Schools: Stay Out of MySpace (and My Son's)!
Submitted by
CrazyDame
I refuse to be ruled by fear. And I'm tired of giving up every ounce of my privacy—and my fun!—because of somebody else's paranoia ... even my school district's.
My son's high school and my daughter's middle school have a strict rule that no on-campus computers can be used to log on to MySpace or Facebook or Friendster or any similar site. That's perfectly fine with me; the schools should have complete control over the use of their own equipment. But now I'm told, by none other than the president of the PTA, that the assistant principal of the school is now systematically going through the school's enrollment and searching for any MySpace, Facebook, etc., pages the students may have made and reading them. If he sees anything he doesn't like, or that refers to the school, he's informing parents, or punishing students for infractions "confessed" online, and even suspending students from extracurricular events or team sports!

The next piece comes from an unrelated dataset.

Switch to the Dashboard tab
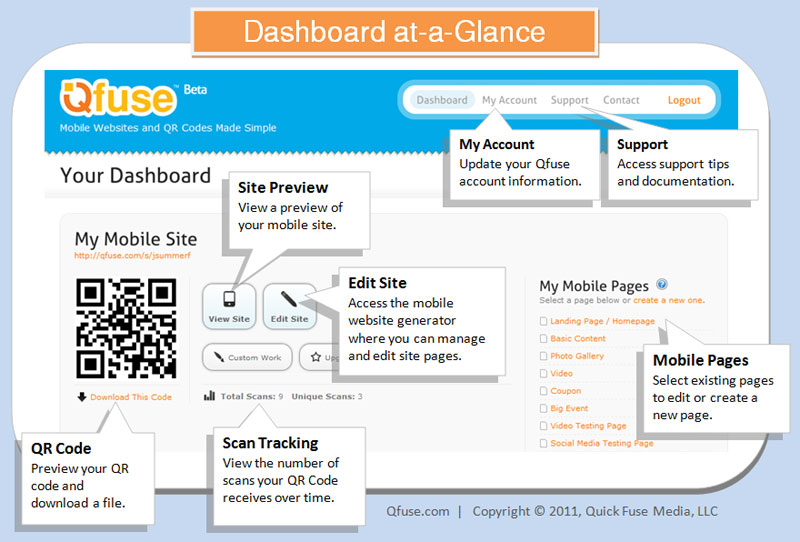Image resolution: width=800 pixels, height=542 pixels. pyautogui.click(x=442, y=100)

What the hell business is it of his to go looking for this information? Does he just assume that the kids are telling the truth on these Web sites? And even if they are, have they somehow given permission to the school district to investigate them like this? I can't believe my tax dollars are being spent not on school security or improving education or buying better textbooks, but on snooping around in children's blogs so they can find something to prosecute.
I have heard all the arguments about "expectations of privacy" and suffered through all the metaphors about Columbine and finding suicide notes and blah blah blah. That's not what's going on here. What's going on is finding out that some kid who's on the junior varsity football team just tried his first beer, or that Johnny knows who TP'd the gym last week, or that everybody hates the ninth grade math teacher and wishes she was dead. This stuff is no different than the things that were said and done when I—and Mr. Assistant Principal, for that matter—were in school, long, long ago. And I would have felt the same outrage then if I'd found out the assistant principal was hiding in the next stall over in the girls' bathroom, or that the cafeteria had been bugged. Expectation of privacy? How about just common decency ... and common sense?
I look at my son's MySpace page about once a week; he's smart enough to know not to put anything up there that he wouldn't want me to see, so his secrets remain his secrets. And any kid who does otherwise is begging to get caught anyway, which points out a whole different problem. But truly: This school district isn't preventing another Columbine here. They're just building up a tiny, stupid version of 1939 Germany.